* WORK TO COMPLETE
The response should hold each line from the entries below where "resolution" is found.

* DATA
-*-*-
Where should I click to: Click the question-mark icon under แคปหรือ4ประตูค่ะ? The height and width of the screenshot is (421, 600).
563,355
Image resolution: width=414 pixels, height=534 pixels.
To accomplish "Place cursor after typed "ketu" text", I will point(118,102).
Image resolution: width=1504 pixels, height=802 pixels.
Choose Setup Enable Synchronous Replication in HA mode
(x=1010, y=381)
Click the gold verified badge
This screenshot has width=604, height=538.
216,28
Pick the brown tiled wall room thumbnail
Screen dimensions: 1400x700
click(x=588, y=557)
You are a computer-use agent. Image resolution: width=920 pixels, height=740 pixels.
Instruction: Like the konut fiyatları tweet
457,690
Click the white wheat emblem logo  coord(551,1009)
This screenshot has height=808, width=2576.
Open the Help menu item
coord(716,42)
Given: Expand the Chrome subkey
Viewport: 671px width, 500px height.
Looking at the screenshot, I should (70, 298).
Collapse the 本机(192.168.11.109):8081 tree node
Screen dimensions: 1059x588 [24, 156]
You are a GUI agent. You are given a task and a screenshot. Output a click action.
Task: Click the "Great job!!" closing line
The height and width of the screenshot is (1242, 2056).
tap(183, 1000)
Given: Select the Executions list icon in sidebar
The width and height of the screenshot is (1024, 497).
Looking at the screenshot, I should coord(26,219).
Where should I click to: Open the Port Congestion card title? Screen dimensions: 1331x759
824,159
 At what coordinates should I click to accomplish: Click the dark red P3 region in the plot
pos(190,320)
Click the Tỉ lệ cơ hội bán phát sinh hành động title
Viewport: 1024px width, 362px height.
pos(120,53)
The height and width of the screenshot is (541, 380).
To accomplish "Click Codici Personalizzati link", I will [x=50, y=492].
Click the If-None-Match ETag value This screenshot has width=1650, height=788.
-*-*-
* EXERCISE OUTPUT
Image resolution: width=414 pixels, height=534 pixels.
Image resolution: width=1504 pixels, height=802 pixels.
You are a computer-use agent. Image resolution: width=920 pixels, height=740 pixels.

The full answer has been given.